#### Problem requirements
Below are records. Copy every line with "orange" in it.

#### Given information
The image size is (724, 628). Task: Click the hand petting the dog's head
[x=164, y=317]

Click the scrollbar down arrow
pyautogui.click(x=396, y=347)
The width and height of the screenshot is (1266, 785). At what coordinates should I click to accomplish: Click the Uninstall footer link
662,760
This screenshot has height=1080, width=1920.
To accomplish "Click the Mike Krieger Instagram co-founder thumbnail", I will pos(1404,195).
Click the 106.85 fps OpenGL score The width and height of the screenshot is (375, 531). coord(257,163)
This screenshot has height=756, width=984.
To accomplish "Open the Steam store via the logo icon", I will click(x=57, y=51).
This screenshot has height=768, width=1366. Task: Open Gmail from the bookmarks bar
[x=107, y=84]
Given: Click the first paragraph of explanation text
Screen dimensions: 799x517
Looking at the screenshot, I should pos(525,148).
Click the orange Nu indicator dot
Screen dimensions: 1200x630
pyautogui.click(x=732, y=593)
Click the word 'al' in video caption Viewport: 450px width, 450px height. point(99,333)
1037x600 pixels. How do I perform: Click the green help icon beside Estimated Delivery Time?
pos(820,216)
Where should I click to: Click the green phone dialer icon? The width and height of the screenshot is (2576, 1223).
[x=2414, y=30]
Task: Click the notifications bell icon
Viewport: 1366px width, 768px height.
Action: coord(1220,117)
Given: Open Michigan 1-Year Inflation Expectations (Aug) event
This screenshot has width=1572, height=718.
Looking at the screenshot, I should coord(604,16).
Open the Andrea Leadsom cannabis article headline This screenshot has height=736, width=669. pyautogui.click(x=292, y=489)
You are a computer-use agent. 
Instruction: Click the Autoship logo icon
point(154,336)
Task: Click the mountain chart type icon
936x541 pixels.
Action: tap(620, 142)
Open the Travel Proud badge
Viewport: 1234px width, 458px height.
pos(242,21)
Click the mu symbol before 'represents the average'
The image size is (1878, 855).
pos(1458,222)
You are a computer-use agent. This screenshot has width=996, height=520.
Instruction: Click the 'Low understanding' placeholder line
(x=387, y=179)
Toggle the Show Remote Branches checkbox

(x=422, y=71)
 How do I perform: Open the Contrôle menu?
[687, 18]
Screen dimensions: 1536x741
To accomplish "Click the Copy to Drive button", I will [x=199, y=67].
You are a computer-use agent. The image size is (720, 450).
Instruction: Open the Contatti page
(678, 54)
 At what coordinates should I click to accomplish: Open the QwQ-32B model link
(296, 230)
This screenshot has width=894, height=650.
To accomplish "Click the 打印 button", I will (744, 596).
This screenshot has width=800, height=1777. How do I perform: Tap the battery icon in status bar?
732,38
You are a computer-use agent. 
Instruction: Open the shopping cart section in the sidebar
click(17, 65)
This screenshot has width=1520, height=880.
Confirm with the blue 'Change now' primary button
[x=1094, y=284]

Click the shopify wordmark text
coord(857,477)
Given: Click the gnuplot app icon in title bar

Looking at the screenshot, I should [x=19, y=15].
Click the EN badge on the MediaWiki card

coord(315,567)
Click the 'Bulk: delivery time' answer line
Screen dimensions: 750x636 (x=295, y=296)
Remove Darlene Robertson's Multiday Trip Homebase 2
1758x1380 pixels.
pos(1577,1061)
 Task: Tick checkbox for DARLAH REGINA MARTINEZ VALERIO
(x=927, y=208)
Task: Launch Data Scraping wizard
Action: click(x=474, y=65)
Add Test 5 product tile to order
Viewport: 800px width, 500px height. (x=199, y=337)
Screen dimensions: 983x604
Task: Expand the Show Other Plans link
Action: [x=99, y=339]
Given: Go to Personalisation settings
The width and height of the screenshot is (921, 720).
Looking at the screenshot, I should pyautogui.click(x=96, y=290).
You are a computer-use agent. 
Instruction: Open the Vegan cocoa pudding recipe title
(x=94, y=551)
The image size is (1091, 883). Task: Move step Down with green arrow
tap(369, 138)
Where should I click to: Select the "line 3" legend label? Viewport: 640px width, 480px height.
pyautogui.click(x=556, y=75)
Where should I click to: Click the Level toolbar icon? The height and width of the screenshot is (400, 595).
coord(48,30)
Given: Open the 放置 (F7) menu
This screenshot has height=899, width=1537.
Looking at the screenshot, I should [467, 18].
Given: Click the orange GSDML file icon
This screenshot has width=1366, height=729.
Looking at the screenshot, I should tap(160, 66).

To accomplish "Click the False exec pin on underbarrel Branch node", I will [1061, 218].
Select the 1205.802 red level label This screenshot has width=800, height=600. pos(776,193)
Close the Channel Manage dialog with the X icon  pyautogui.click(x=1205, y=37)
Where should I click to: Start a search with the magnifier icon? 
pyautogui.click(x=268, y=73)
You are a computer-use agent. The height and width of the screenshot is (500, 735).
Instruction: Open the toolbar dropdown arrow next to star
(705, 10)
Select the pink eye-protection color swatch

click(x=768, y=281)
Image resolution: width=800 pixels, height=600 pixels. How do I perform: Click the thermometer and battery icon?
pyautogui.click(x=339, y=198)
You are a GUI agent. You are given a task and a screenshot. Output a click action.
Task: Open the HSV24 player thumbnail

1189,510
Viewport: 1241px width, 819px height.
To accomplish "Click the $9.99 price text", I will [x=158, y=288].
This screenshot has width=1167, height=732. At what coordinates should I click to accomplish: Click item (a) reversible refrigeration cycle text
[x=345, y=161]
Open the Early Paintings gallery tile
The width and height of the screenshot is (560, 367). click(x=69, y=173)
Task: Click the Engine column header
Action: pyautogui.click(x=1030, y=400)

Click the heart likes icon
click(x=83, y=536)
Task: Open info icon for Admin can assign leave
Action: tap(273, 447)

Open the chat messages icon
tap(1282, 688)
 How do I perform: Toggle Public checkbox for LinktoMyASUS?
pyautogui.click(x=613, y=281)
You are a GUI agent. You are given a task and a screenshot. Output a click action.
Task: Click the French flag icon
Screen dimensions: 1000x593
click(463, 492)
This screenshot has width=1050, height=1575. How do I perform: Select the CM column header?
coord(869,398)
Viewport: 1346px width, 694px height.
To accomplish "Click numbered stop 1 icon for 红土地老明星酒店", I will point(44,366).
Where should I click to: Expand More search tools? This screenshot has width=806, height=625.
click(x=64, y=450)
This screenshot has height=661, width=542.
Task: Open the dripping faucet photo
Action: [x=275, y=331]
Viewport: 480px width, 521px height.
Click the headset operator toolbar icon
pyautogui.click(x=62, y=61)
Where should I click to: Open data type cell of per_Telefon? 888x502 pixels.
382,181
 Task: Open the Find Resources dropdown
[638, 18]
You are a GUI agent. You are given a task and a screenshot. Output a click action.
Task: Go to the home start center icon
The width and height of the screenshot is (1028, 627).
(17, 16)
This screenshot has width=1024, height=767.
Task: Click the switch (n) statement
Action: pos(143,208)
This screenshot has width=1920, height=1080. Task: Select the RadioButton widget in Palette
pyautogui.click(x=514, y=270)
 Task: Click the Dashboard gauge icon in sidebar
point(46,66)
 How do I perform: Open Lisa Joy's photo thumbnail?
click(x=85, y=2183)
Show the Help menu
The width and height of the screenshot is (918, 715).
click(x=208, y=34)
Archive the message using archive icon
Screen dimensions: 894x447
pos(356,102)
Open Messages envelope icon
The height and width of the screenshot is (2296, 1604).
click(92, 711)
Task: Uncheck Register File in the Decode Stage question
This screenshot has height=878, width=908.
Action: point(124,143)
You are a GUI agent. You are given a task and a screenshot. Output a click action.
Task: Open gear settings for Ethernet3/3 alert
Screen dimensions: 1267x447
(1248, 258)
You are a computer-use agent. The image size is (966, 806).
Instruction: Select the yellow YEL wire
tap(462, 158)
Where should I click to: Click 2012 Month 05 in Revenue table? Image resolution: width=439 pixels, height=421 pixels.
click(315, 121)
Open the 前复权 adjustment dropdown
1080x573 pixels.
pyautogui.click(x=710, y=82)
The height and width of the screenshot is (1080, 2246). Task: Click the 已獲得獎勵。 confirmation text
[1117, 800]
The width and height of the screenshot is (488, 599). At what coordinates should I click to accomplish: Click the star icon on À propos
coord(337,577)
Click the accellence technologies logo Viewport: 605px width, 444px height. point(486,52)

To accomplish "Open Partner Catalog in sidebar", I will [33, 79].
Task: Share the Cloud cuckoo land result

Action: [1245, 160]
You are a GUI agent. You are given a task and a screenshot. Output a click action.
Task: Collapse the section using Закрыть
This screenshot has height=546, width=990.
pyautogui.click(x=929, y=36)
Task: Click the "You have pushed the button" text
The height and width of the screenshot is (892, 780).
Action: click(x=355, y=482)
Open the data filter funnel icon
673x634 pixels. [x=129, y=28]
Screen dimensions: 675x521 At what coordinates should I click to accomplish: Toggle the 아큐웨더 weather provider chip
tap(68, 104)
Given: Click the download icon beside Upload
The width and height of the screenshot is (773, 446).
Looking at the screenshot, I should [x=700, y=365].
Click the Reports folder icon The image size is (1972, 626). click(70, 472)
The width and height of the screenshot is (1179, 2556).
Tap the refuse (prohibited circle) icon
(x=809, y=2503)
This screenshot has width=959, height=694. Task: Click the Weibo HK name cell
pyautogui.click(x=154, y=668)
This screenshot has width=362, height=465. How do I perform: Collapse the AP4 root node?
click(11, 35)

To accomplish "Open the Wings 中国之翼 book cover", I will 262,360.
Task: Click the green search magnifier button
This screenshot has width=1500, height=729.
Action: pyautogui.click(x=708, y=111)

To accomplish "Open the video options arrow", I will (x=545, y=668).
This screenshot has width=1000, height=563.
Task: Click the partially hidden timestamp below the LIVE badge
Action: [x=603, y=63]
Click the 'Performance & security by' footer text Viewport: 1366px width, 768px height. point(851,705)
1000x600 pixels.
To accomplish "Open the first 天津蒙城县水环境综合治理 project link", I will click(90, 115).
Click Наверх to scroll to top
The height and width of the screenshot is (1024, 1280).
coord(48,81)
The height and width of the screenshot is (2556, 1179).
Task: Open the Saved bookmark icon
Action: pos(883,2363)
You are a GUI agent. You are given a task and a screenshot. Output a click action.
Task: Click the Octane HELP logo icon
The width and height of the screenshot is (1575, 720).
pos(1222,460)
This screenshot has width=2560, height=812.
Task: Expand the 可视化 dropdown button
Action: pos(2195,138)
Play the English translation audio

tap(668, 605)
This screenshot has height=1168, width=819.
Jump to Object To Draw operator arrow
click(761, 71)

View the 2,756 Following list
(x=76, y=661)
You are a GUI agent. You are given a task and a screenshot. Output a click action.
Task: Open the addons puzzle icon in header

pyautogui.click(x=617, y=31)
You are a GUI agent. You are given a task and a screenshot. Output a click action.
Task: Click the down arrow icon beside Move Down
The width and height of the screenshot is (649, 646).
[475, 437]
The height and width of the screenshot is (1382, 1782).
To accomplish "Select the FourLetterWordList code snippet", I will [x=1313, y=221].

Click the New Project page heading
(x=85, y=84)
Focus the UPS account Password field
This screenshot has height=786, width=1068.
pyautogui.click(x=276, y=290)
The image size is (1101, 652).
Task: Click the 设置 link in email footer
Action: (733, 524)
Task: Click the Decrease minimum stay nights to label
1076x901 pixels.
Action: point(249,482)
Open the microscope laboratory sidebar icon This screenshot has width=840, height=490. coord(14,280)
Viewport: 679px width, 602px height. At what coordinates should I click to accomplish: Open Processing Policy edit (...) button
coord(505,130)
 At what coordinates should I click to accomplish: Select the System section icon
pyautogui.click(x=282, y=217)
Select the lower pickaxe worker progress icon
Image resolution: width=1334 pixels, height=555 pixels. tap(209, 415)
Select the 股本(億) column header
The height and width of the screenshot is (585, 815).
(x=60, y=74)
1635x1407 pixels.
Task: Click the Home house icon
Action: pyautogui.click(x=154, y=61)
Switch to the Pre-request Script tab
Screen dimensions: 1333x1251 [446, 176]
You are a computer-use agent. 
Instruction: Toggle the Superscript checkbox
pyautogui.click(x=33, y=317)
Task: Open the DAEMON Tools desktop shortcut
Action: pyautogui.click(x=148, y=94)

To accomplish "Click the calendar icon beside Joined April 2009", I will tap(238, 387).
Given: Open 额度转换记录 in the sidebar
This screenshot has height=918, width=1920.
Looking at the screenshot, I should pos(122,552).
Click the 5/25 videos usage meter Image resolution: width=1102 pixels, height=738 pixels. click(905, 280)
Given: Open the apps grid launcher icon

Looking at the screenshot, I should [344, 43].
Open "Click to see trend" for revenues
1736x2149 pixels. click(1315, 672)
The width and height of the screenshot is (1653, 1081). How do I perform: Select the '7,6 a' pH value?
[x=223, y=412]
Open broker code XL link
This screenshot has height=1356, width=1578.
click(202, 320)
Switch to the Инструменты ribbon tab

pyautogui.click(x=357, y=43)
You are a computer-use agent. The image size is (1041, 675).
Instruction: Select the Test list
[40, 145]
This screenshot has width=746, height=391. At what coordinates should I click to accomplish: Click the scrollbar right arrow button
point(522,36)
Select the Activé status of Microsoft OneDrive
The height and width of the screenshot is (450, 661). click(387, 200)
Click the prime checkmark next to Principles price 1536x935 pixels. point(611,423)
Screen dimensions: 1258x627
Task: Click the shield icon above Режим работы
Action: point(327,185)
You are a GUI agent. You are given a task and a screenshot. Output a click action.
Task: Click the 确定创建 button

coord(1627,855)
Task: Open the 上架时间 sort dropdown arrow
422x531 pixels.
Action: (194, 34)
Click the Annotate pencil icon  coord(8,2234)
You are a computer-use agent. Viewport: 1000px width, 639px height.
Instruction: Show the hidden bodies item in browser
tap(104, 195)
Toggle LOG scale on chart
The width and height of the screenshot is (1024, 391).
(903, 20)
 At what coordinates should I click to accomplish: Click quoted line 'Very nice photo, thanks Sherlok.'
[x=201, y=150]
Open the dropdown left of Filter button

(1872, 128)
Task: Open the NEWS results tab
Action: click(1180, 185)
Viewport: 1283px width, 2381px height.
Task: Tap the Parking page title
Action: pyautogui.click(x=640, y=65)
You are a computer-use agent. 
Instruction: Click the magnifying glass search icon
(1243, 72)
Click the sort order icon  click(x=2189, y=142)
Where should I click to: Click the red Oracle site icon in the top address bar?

#### Task result
Click the orange Nu indicator dot
Given: Click the orange GSDML file icon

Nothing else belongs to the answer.